**Text extract:**
__________
Mariana Mazzucato in Australia talks missions, public value and the Entrepreneurial State
Written and supplied by the Centre for Policy Development | @CentrePolDev
Life is all about timing.
In the world of ideas and policy making, there are moments when the search for new frames of reference to view the world and its challenges meets a set of ideas to craft enduring solutions that clearly suit the times.
The visit to Australia by Professor Mariana Mazzucato, instigated by the Centre for Policy Development, supported by the University of Technology Sydney and the Monash Sustainable Development Institute, might turn out to be one of those moments. Right time, right person, right place.
Rounding out another year of often bewildering policy ineptitude and political confusion here and around the world, Professor Mazzucato’s visit to Australia, just before the long summer break, found a rhythm whose promise spoke of the possibility of a new direction, and a new energy, to prosecute some truly big and bold “missions” that tackle our toughest and most urgent economic, social and environmental challenges.
And, in the process, a direction from which we might replenish Australia’s depleted stocks of public trust and engagement with citizens and communities.
__________
**Data block:**
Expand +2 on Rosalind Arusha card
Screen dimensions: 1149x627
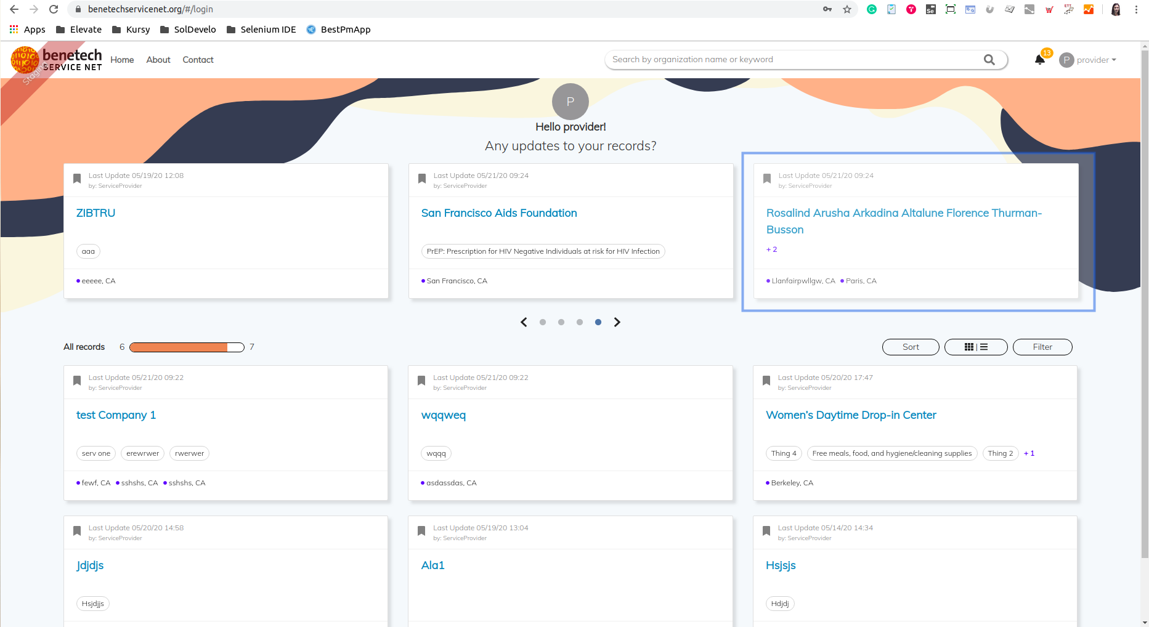(x=771, y=249)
__________
**What the task asks:** Continue the article on Mariana Mazzucato's Australian visit, picking up after its final sentence.

**Written answer:**
The visit was in part the result of an invitation to Mariana Mazzucato to deliver the second annual John Menadue Oration for the Centre for Policy Development (CPD). But it turned into something much bigger and with a potentially much larger and longer term significance.
Three big questions framed Professor Mazzucato’s visit to Australia:
- Would the visit raise awareness in the Australian innovation and policy community of the Institute for Innovation and Public Purpose (IIPP) and of Mariana’s thinking about reframing public value, the role of the state and the importance of mission-driven innovation?
- Would the visit engage and influence the thinking and attitudes of a sufficiently large and diverse group of policymakers, leaders in government, academia, industry and civil society, social and policy entrepreneurs, media and the wider public?
- Could the visit lead to real impact and a willingness to take up Professor Mazzucato’s ideas and insights and turn them into a distinctively Australian project for mission-led innovation to tackle some of our biggest challenges?
The answer to the first two questions is emphatically “yes”, which means the chances of seeing, in the period ahead, real evidence of a positive answer to the third question is very high.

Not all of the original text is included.